# How Much Orijen Does He Need?



## Pinkchi (Nov 21, 2008)

He weighs 7.9lb (though after seeing Cherpers thread about Leila he could probably lose a bit of pudge)

According to the feeding guide a less active dog from 1-10kg should have between 55 - 115g (I say less active as he isn't super active)

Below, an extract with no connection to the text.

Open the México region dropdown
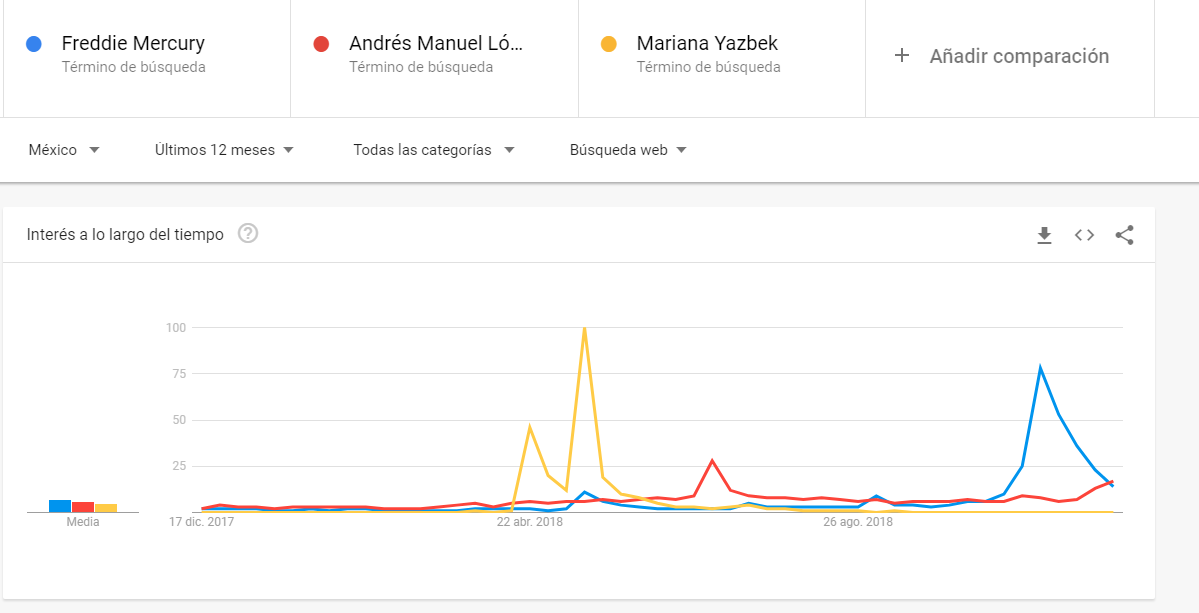Viewport: 1199px width, 613px height. (64, 150)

So i've estimated around 60g? Does this sound right to you? Or more or less?
I do have the Orijen measuring cup and also a set of cup measuring scoops.


----------



## michele (Jan 12, 2009)

Anybody know ? i haven't a clue


----------



## flippedstars (Dec 16, 2009)

start at the bottom of the recommendations...chances are though, he probably needs even less than that ... they really don't need a lot.


----------



## Terri (Aug 21, 2009)

Yeah that's quite a high protein one too, and if they arent as active it 's always best to go lower on amounts.
I mentioned in Demes thread about Acana kibble size, that i wasnt sure how much exactly to feed mine.
The kibble is the same as Orijen, just slighter lower in protein.
I give them 2 tablespoons each meal, not heaped though.
They are fed 3 times a day.
I give Dillon a few bits more cause he is still young.
I cant follow the bag as they usually tell you to feed way too much.
My girls are just over 5lbs and Dillon is 4lbs.


----------



## Pinkchi (Nov 21, 2008)

Thank you!
I was expecting it to be quite a small amount just wasn't sure how little.
I'll start him around 50g then I can adjust him accordingly
Do you think that sounds about right?

I can't wait for our big bag to show up he is picking the Orijen straight out of his bowl and refusing his old kibble the cheeky monkey!!


----------